Items from a dataset:

■ ■ ■ ■

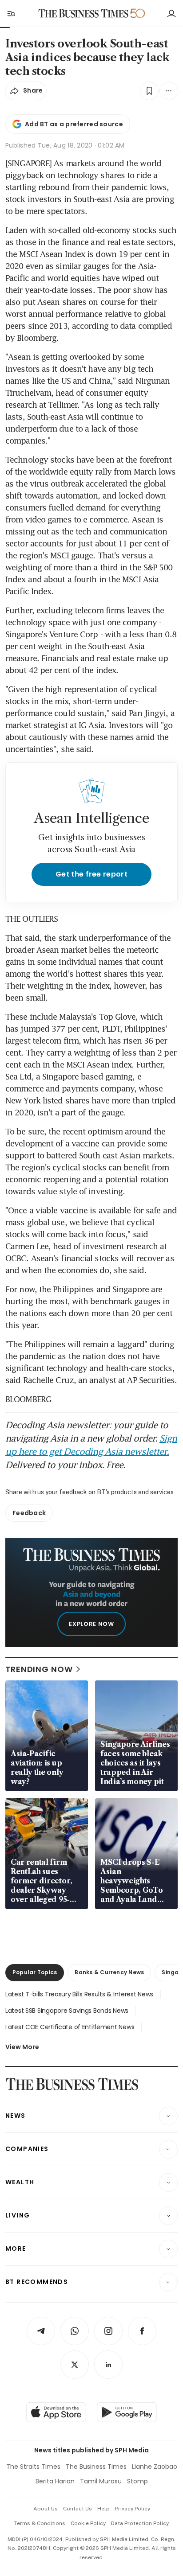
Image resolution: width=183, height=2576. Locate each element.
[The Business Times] (83, 13)
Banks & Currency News (109, 1972)
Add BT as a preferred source (74, 124)
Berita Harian (55, 2481)
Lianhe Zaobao (154, 2466)
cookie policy (88, 2523)
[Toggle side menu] (11, 13)
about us (45, 2509)
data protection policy (140, 2523)
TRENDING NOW (39, 1669)
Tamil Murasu (101, 2481)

■ ■ ■ ■

How many lines in the records contain the word "policy"? Reply with that number only.

> Completed exercise: 2